== Segment start ==
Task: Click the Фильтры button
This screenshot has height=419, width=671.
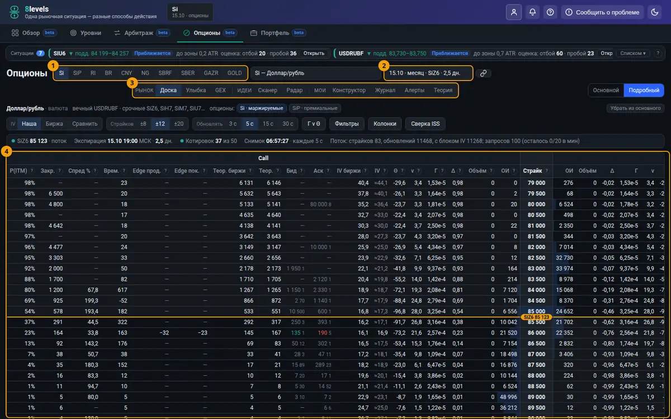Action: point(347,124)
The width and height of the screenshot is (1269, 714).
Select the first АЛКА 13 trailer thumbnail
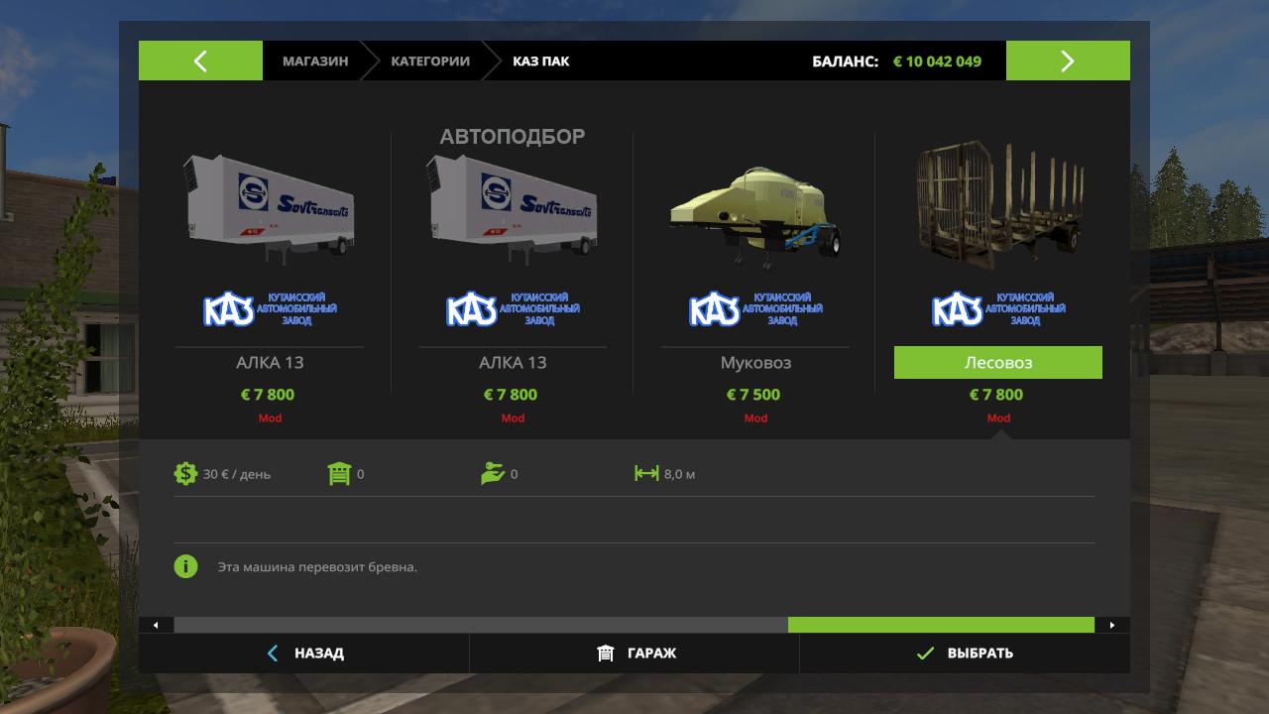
== Segment end ==
== Segment start ==
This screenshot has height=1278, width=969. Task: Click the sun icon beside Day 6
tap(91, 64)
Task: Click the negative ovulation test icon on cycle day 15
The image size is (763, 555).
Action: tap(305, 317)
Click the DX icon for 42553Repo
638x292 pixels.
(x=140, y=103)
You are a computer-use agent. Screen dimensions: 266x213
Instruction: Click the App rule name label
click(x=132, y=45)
== Segment end ==
== Segment start ==
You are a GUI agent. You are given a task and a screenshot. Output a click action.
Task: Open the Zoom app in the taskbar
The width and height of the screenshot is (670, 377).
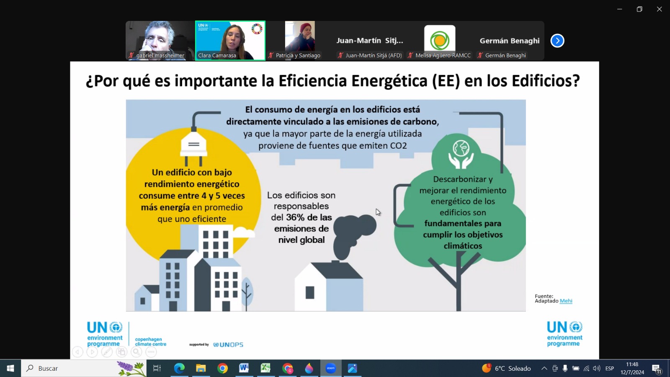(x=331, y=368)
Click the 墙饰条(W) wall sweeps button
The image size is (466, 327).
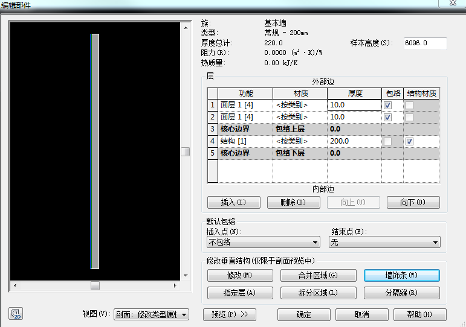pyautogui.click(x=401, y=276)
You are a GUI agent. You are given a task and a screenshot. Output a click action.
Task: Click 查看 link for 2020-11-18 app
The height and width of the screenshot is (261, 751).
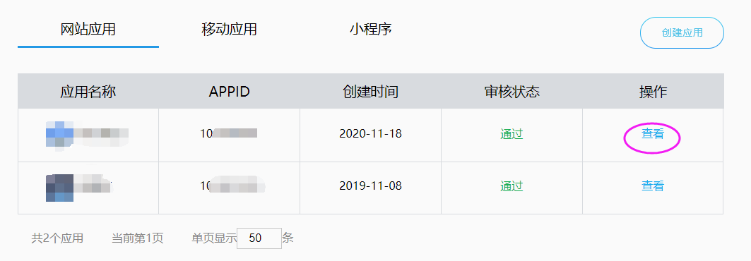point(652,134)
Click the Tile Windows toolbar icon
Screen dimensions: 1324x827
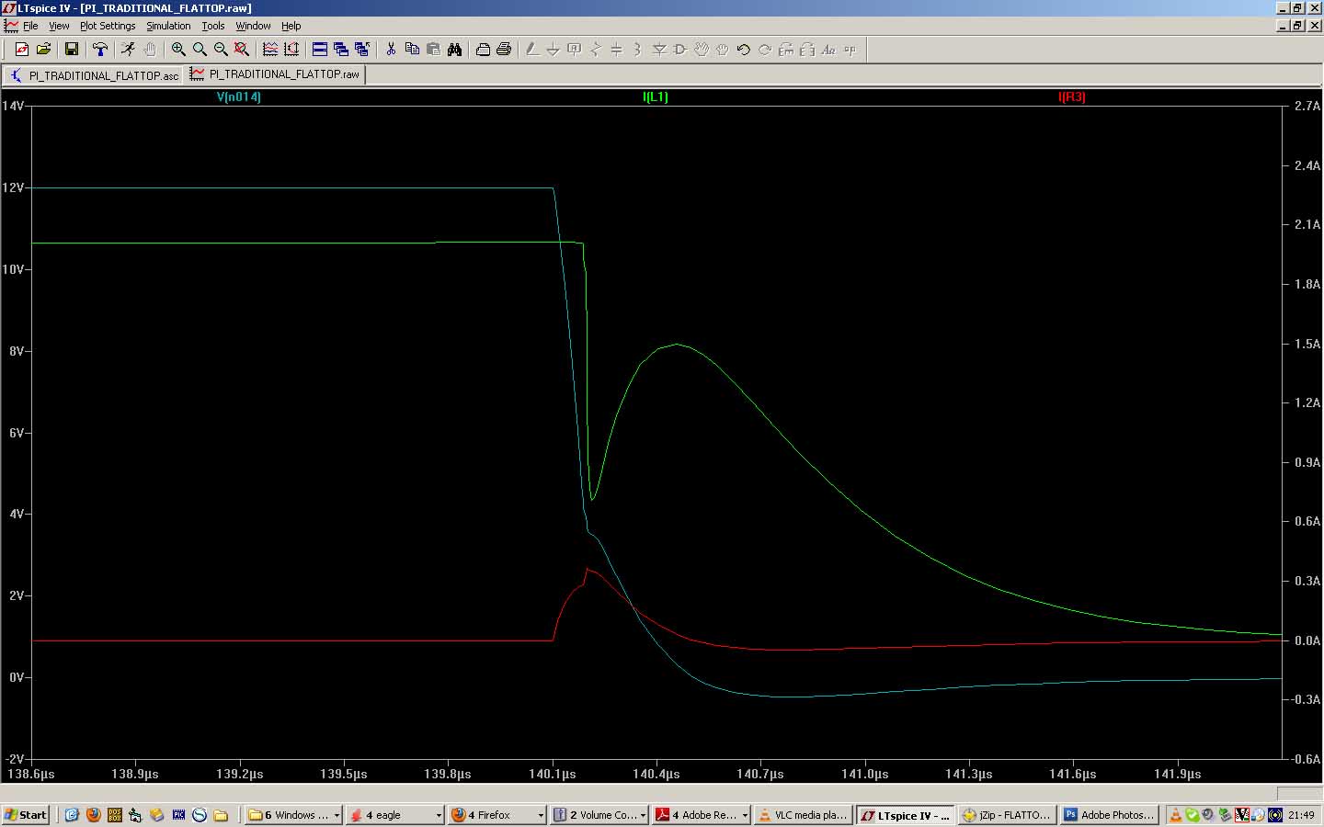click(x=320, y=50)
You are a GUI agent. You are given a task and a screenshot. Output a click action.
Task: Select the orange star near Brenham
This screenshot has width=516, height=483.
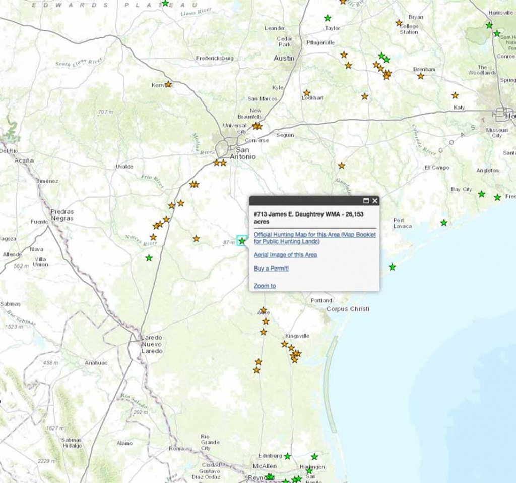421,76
== Segment end ==
TASK »
Among the entries above, which lines include "Select"? List them all.

EXERCISE ANSWER »
Select the first АЛКА 13 trailer thumbnail
Task: Select the orange star near Brenham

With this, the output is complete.